_TEXTO PARA LEITURA_
....

Crítica: Die bitteren Tränen der Petra von Kant (1972)



Die bitteren Tränen der Petra von Kant, As Lágrimas Amargas Petra von Kant, em português, é um filme  alemão de 1972 do renomado diretor Rainer Werner Fassbinder. Foi durante esta época que o diretor explorou mais a fundo temas como solidão, homossexualidade e a hipocrisia existente em  dinâmicas de poder entre as pessoas. Provocar era com ele mesmo já que teve uma vida curta e marcada por extremos. O mesmo questionamento da banda Le Tigre ao diretor John Cassavetes na faixa What's Yr Take On Cassavetes  pode ser aplicado a Rainer: Misógino ou gênio? 
Pode-se afirmar que havia um certo sadismo no modo que ele construía seus personagens, e muito da sua vida pessoal foi inserido nas telas. Apesar de dividir distintas opiniões em relação a suas reais intenções cinematográficas, Fassbinder de fato foi um homem prolífico,  produzindo diversas obras, entre elas peças, antes dos 40 anos. As Lágrimas Amargas Petra von Kant nunca esteve na lista dos filmes preferidos do cineasta, enquanto encabeça a de vários fãs, e o motivo talvez esteja na sua intimidade mais dolorida que foi exposta de forma igualmente penosa. O filme se inicia com a designer de moda, Petra (Margit Carstensen) sendo acordada por sua assistente Marlene (Irm Hermann). Logo percebemos como funciona a relação entre as duas. Marlene é silenciosa e subserviente, mas sua condição se dá devido ao amor platônico que nutre por sua chefe. O seu olhar franzido e as constantes batidas nas teclas de datilografar, que é o som ambiente do filme, traduz-se como sua única voz, a voz do seu sentimento, como o som de algo repetitivo e cansativo, mas que se sabe que haverá um fim. Quando a prima de Petra, Sidonie (Katrin Schaake) faz uma visita, nota-se uma alusão, em concordância com as mudanças sociais da época, ao movimento feminista, no qual questões como divórcio, homossexualidade e de classe eram postas em pauta. O diálogo entre as duas traz a progressista Petra, que afirma estar cansada dos homens e que questiona o pensamento conservador e submisso que Sidonie tem no tocante ao casamento e ao papel da mulher. "Você evidentemente não está acostumada a mulheres que usam seus cérebros." afirma Petra. É importante observar que apesar da visão feminista da protagonista, ela ainda mantinha uma relação de poder opressora com a sua assistente, evidenciando as contradições que vão permear o longa. As nuances dominadora e independente que temos de Petra logo se desfazem quando ela conhece através de sua prima, a aspirante à modelo, Karin Thimm (Hanna Schygulla). A paixão se desvela a partir da dependência emocional que Petra projeta em Karin, enquanto Karin projeta em sua amante, à sua ascensão artística e financeira. Dessa forma, é possível traçar um paralelo entre a arte e a vida de Fassbinder. O diretor manteve relações tanto com mulheres quanto com homens, e ao se envolver com o ator bávaro, Gunther Kaufmann, as intenções deste eram similares àquelas de Karin.

....

_BLOCO DE DADOS_
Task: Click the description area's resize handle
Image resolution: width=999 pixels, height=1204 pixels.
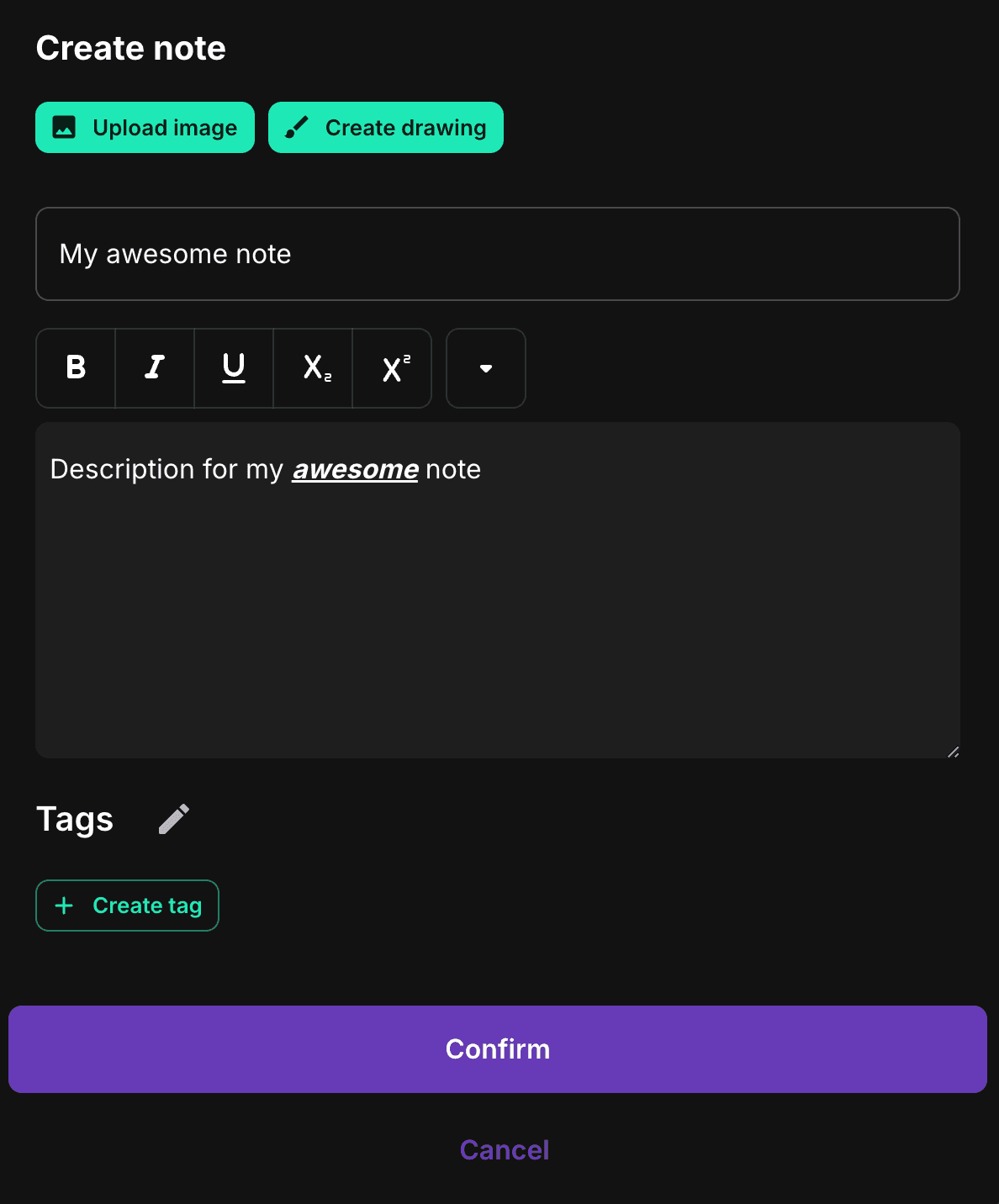Action: pyautogui.click(x=953, y=752)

....

_TAREFAS_
1. Traduza para o inglês esta frase da crítica do filme: "O filme se inicia com a designer de moda, Petra (Margit Carstensen) sendo acordada por sua assistente Marlene (Irm Hermann)."
2. Transcreva da crítica do filme o trecho que começa nas palavras "Die bitteren Tränen der Petra von Kant, As" e termina depois das palavras "Misógino ou gênio?".
O material não é necessário para resolver as tarefas.

_RESPOSTAS POR TAREFA_
1. The film opens with the fashion designer Petra (Margit Carstensen) being woken up by her assistant Marlene (Irm Hermann).

2.
Die bitteren Tränen der Petra von Kant, As Lágrimas Amargas Petra von Kant, em português, é um filme  alemão de 1972 do renomado diretor Rainer Werner Fassbinder. Foi durante esta época que o diretor explorou mais a fundo temas como solidão, homossexualidade e a hipocrisia existente em  dinâmicas de poder entre as pessoas. Provocar era com ele mesmo já que teve uma vida curta e marcada por extremos. O mesmo questionamento da banda Le Tigre ao diretor John Cassavetes na faixa What's Yr Take On Cassavetes  pode ser aplicado a Rainer: Misógino ou gênio?